In rejecting the developer’s appeal of that lower-court decision, the Court called the developer’s legal argument that it need not demonstrate proper vehicle access to its land “absurd and unreasonable.” The Court further stated that the Mineral County Board of Commissioners “abused its discretion in granting final approval, because the record contains no evidence of year-around access to the state highway system at the time of final approval.”

The Court applied a solid legal analysis in affirming the lower court. You simply cannot approve such a massive development without having done your homework. In this case, that means having a viable access route up front.

We are relieved by the Court’s ruling. Watching this massive development get rushed through the planning commission in Mineral County back in 2004, and giving very little time for the public or decision makers to actually absorb the magnitude of this proposal, was alarming. Fortunately, the Courts have held them accountable to the law. Now, if the developer wants to revive this project, they will need to demonstrate access and go back through the County process the right way.

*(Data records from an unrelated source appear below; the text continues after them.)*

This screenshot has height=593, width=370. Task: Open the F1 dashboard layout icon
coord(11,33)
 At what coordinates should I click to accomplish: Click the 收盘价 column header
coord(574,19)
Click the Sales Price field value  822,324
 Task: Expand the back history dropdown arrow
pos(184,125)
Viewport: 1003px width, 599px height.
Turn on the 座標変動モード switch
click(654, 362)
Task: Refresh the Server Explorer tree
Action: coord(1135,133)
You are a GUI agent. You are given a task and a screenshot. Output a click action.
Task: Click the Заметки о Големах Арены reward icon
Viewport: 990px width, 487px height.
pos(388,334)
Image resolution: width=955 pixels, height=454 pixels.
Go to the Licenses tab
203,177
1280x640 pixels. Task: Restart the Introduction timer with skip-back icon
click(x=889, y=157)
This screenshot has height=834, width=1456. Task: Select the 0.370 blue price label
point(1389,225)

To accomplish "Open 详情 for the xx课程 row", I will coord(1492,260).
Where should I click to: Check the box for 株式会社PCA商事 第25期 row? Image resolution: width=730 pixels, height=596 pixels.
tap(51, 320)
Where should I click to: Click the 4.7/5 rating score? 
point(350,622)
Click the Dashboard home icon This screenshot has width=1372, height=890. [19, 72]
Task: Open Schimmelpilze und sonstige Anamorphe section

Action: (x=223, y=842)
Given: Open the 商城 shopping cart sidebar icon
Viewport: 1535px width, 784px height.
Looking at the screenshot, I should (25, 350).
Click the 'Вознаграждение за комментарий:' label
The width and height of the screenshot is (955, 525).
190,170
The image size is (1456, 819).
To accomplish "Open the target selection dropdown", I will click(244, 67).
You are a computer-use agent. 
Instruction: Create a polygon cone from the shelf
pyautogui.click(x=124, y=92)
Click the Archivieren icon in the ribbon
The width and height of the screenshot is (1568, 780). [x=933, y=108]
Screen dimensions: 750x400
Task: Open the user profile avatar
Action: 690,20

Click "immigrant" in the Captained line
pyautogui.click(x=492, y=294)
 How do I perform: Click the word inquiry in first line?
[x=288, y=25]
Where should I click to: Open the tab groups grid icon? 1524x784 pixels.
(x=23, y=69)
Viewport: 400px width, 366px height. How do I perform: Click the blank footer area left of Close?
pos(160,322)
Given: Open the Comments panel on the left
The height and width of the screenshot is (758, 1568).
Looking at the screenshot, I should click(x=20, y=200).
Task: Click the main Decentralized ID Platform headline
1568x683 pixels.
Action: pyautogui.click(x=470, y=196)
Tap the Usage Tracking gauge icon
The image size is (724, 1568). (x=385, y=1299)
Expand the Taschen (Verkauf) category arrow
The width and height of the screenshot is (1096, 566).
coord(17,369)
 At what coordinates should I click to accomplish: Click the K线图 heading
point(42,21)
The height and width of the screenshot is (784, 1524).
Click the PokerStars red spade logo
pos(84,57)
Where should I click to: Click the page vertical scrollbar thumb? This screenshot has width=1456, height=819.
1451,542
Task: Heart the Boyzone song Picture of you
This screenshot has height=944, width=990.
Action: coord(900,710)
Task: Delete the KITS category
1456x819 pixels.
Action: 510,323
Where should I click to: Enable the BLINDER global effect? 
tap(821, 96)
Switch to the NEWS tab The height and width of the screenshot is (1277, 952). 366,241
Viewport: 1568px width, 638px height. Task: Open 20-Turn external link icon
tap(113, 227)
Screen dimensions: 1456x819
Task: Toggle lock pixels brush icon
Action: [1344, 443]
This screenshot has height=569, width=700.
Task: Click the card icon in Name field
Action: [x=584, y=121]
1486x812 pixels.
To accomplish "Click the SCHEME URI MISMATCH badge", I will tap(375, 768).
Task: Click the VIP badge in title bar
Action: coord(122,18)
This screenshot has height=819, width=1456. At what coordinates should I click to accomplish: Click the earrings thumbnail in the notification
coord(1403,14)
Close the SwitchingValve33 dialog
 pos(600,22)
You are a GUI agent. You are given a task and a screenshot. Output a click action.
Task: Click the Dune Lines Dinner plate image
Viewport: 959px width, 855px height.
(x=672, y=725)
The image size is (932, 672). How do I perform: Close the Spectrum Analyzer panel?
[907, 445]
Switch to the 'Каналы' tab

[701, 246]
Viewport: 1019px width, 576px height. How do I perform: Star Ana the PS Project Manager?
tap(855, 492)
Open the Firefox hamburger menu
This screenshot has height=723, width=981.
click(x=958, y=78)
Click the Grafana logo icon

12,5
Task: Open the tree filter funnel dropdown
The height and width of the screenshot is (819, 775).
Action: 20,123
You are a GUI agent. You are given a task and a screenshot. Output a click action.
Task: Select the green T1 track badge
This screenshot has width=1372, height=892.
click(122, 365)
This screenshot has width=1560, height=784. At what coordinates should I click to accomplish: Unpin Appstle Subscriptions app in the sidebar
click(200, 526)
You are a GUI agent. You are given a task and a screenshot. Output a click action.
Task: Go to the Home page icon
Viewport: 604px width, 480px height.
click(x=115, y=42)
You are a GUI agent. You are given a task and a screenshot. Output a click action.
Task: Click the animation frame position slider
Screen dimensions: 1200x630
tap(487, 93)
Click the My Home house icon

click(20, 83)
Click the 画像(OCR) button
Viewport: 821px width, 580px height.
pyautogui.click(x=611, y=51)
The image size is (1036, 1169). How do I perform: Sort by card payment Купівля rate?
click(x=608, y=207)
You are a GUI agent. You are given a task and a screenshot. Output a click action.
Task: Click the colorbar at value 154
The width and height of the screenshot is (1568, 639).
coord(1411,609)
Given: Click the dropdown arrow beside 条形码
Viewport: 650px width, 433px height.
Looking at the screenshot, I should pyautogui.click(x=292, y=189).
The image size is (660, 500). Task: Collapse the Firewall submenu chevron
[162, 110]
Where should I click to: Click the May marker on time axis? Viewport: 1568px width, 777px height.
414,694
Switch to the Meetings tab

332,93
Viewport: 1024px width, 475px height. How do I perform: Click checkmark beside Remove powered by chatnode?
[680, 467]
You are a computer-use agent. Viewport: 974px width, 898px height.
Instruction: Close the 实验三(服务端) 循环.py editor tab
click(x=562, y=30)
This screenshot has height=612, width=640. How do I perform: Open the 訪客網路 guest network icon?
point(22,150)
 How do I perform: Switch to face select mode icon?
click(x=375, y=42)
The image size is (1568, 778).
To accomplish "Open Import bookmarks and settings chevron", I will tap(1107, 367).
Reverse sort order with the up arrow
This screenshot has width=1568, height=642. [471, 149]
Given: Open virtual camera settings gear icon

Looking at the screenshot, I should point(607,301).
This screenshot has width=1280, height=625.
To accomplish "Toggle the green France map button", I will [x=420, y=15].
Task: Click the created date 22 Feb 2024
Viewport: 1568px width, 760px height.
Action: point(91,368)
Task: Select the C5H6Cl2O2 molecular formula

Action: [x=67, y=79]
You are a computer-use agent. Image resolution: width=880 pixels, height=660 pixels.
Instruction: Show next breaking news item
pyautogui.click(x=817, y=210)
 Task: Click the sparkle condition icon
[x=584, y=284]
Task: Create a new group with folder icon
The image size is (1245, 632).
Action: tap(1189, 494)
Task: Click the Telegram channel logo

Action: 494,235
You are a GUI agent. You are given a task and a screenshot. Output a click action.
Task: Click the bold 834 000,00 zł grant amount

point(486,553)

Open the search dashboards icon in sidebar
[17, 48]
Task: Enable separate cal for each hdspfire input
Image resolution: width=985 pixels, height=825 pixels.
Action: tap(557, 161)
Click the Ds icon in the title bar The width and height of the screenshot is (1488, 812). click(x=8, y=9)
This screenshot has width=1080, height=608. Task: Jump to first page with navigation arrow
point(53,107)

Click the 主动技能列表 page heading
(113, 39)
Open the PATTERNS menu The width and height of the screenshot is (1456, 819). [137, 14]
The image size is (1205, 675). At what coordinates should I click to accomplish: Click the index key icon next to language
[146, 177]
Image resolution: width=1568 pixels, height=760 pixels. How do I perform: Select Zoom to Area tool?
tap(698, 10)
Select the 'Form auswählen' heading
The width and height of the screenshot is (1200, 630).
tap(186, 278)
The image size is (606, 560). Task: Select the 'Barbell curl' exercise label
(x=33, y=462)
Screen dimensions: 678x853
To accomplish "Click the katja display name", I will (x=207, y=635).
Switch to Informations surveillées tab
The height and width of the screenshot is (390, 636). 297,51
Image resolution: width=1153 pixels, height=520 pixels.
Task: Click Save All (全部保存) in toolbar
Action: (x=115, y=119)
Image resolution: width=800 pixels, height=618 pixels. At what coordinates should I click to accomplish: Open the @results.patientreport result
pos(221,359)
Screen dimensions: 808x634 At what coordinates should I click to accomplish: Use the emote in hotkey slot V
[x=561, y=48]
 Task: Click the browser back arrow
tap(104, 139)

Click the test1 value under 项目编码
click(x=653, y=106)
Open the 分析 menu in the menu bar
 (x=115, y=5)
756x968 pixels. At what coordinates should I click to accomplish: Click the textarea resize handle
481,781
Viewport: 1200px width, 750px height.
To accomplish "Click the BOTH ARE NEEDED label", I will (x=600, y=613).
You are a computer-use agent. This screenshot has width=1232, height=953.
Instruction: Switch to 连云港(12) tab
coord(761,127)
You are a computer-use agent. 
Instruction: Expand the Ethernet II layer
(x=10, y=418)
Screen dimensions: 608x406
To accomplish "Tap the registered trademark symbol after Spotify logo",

But demonstrating access is no simple matter. The developer has been playing a shell game with federal and state agencies, working to play one regulatory approval off of another to fast track the process. Despite having been ruled illegal by Judge Kuenhold in October of 2005 (and now found illegal again), the US Forest Service relied on Mineral County’s approval of the Village development plan when it granted access last year. As with the Colorado Court of Appeals, we are hopeful that the Federal District Court will also see through the developer’s scheme to rush approval of this project by making similarly absurd and unreasonable claims that the Village could be built without new access roads. Those claims became the foundation of the Forest Service EIS, and the agency’s excuse for ignoring the project’s impacts.

The separate lawsuit filed by Colorado Wild and the San Luis Valley Ecosystem Council challenging the Forest Service’s April 2006 access approval remains in front of US District Court Judge John Kane in Denver. We do not expect resolution of that case until some time this winter at the earliest.